Tutto questo processo diventa decisivo nei passaggi generazionali dopo i fondatori. Le crisi che in questi passaggi si manifestano sono infatti espressione della crisi dei desideri donati e sacrificati dai loro membri. I membri delle comunità entrano in crisi perché non riescono più desiderare l’Ideale di ieri, troppo legati alle persone fisiche dei fondatori. Le persone abituate a desiderare soltanto quelle cose definite desiderabili dalla comunità, si ritrovano con il muscolo del desiderio atrofizzato. Non desiderano più nulla, e non sanno vivere e scrivere storie desiderabili. Da qui una apatia collettiva di eros, di vita, che si ritrova soprattutto in quelle persone che erano state più generose e pure.

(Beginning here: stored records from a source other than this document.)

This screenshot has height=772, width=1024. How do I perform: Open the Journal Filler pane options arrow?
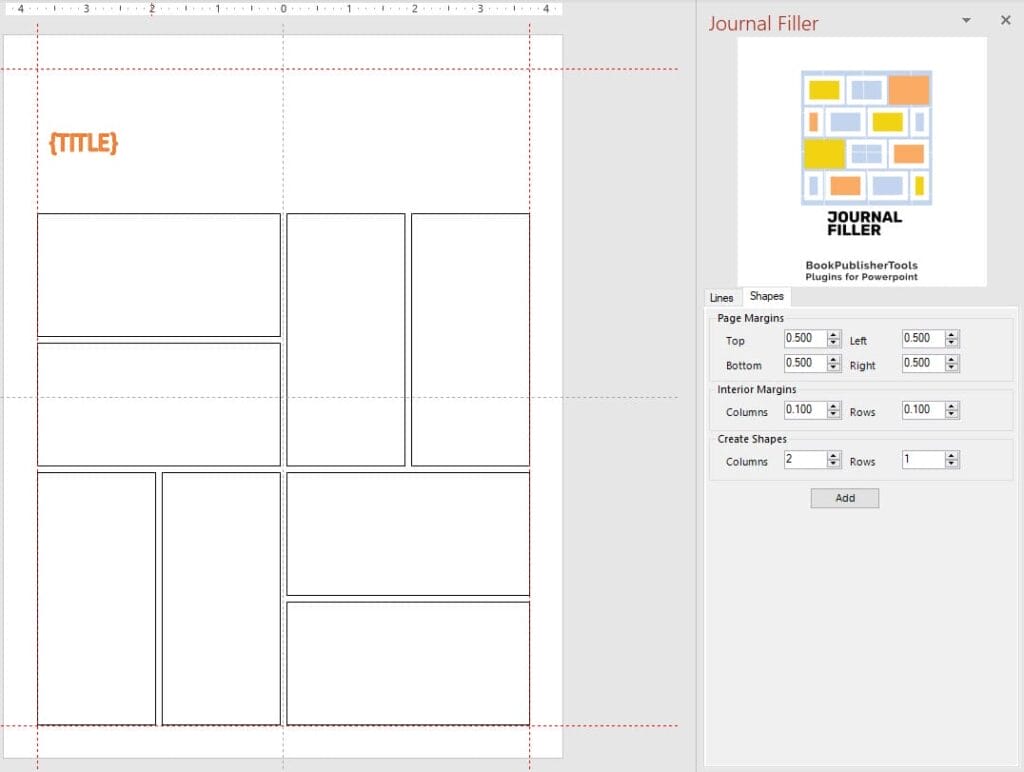[x=966, y=21]
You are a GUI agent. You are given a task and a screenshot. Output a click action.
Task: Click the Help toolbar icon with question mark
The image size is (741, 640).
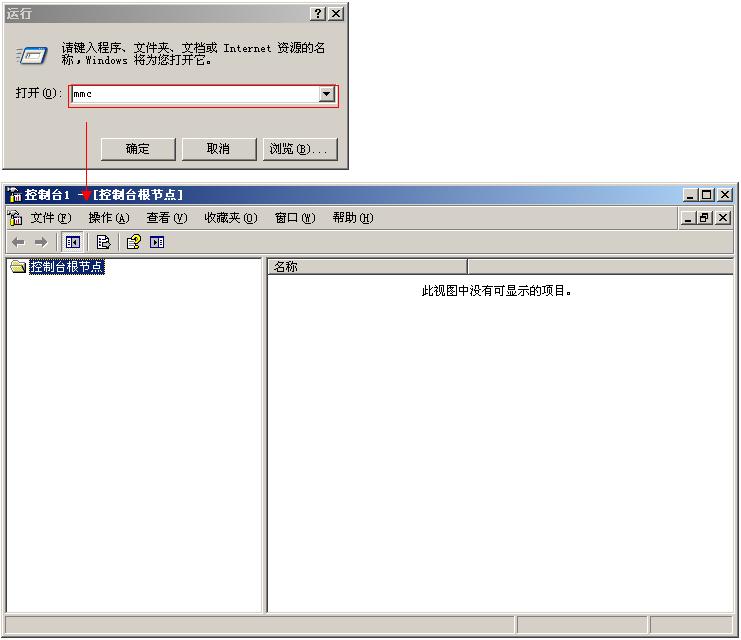[x=133, y=242]
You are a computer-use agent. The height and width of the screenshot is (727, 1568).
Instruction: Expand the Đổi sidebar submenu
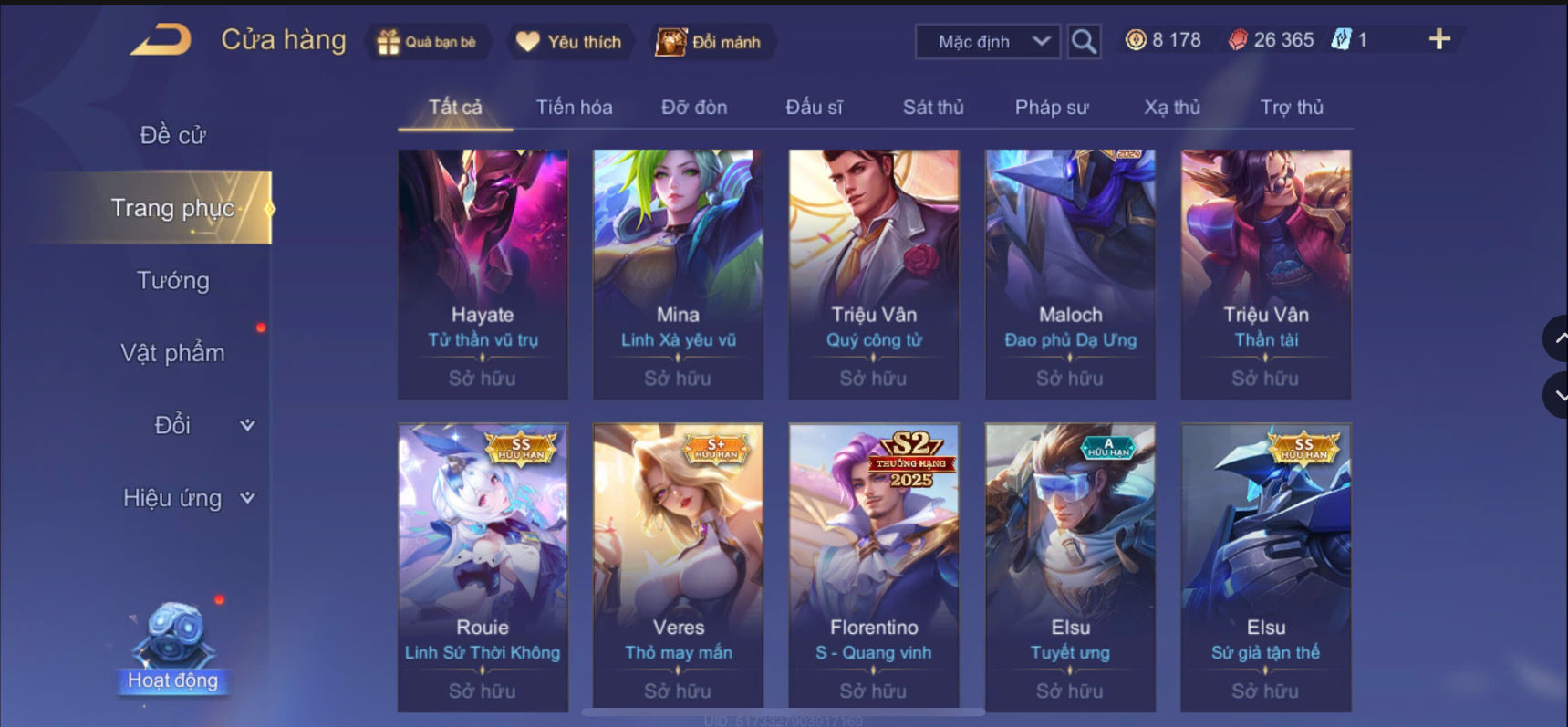[x=246, y=425]
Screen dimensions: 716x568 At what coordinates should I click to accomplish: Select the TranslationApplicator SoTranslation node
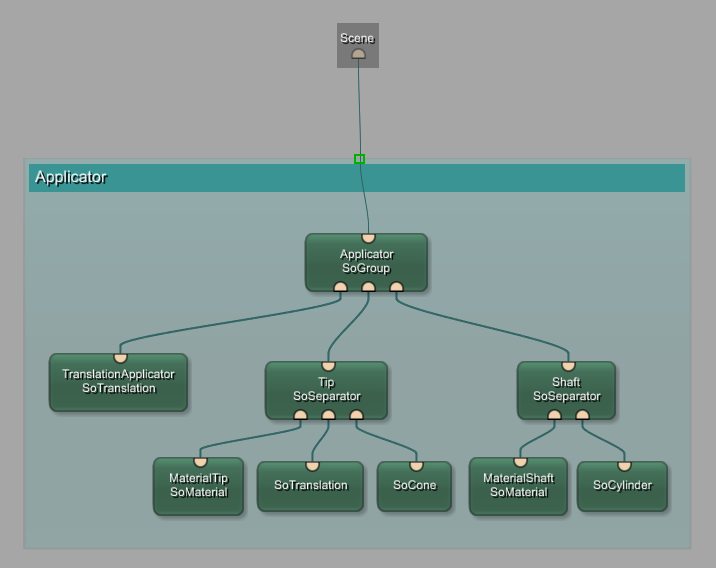pyautogui.click(x=118, y=382)
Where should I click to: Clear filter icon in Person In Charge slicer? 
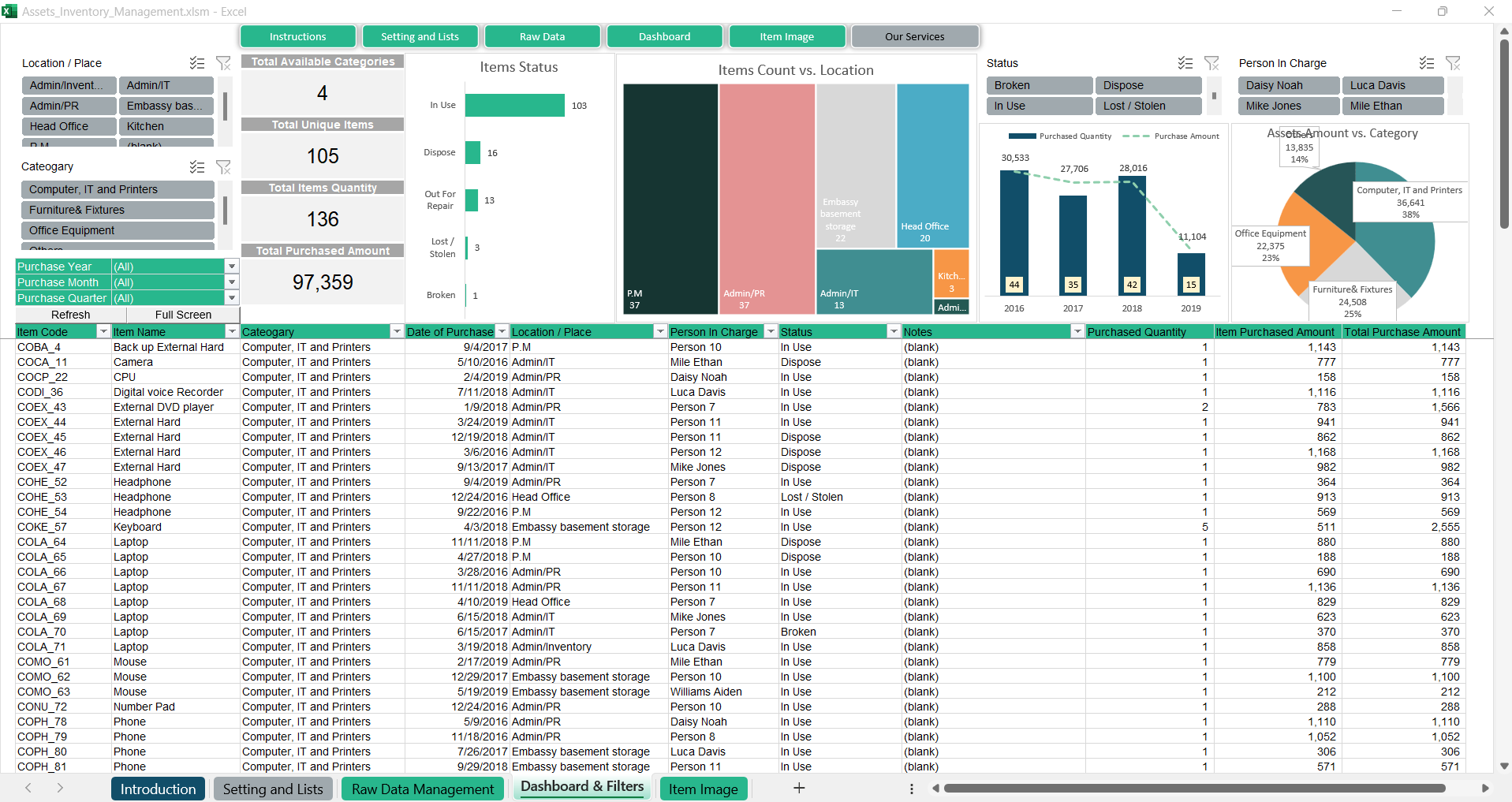pos(1453,63)
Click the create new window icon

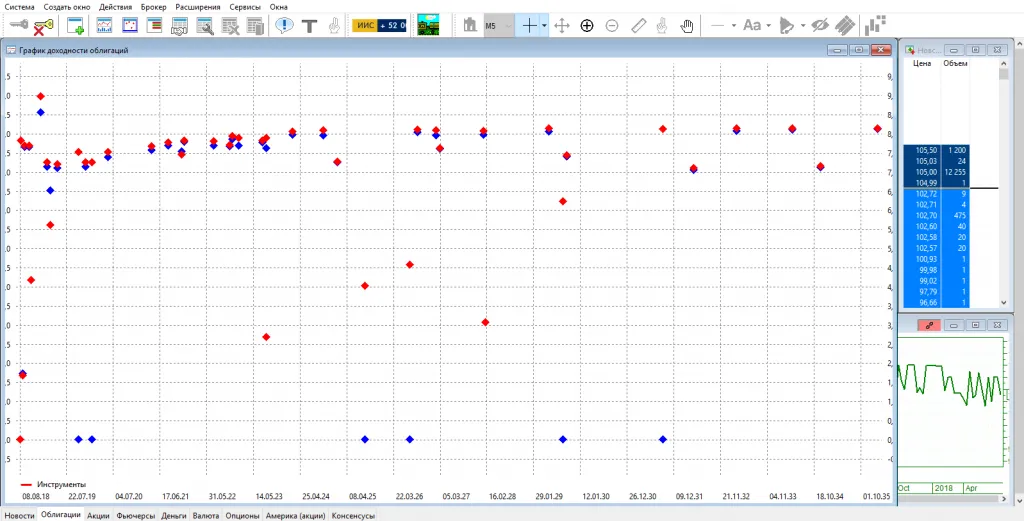click(x=74, y=26)
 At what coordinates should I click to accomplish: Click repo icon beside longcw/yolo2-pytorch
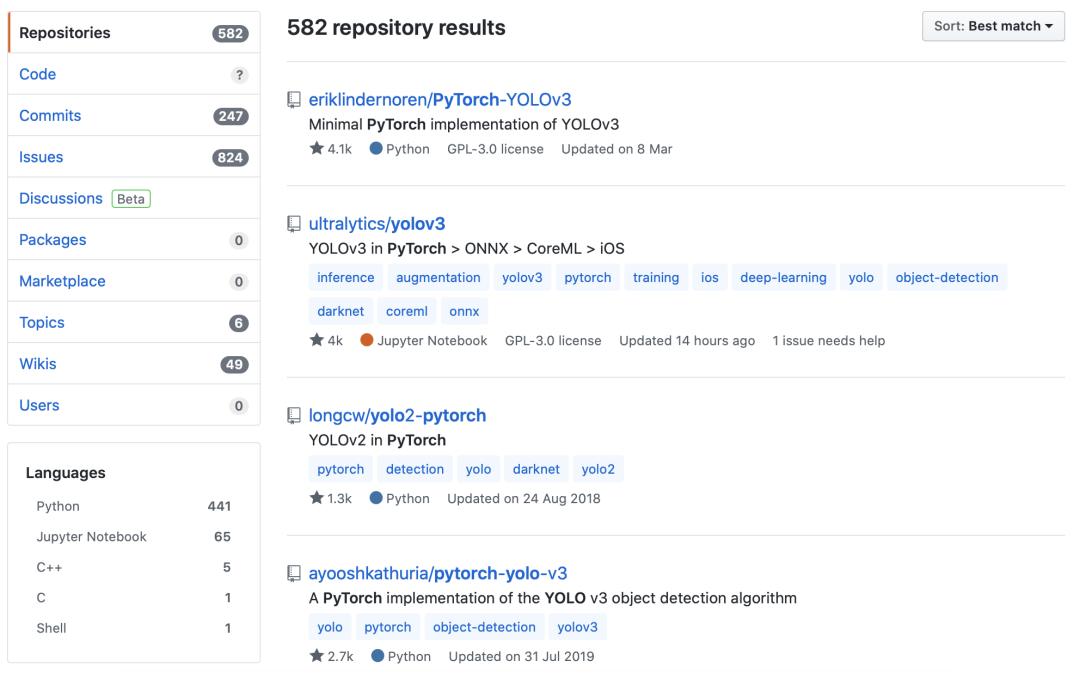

È il tempo della rabbia, della delusione, della voglia di cancellare e dimenticare il grande desiderio collettivo e unico di ieri, che ormai è percepito come inganno e illusione.

Che fare quando si attraversano queste fasi, molto dolorose e difficili? Intanto occorre evitare di scambiare la cura con la malattia, che si verifica quando si invitano le persone spente e apatiche a desiderare nuovamente le stesse cose di sempre, presentando la carestia di desideri di oggi come colpa. In realtà servirebbe soltanto far risorgere i desideri. Come? Una buona strada sta nel ricominciare (o iniziare) ad ascoltare le storie quotidiane delle famiglie dei nostri amici e colleghi, le loro ordinarie storie di lavoro, di fatica, di amore; ascoltare i poveri non per aiutarli ma perché ci interessano veramente. Imparare di nuovo a desiderare il nostro lavoro, apparecchiare una tavola, curare una pianta. Desiderare il profumo dei prati, la luce delle stelle, il colore degli occhi di chi ci parla, il cane che scodinzola e ci fa festa. Smettere di pensare alle realtà che ieri desideravamo e oggi non ci dicono più molto, incluse le realtà religiose e spirituali. Tornare alla terra, alla vita, agli amici, alla natura, al mare, al vento. Lì rimparare il mestiere del vivere, e da lì potranno rinascere nuovi desideri, anche collettivi. Desideri di nuovo grandi come quelli dei primi tempi, forse solo più adulti e purificati. A risorgere si impara.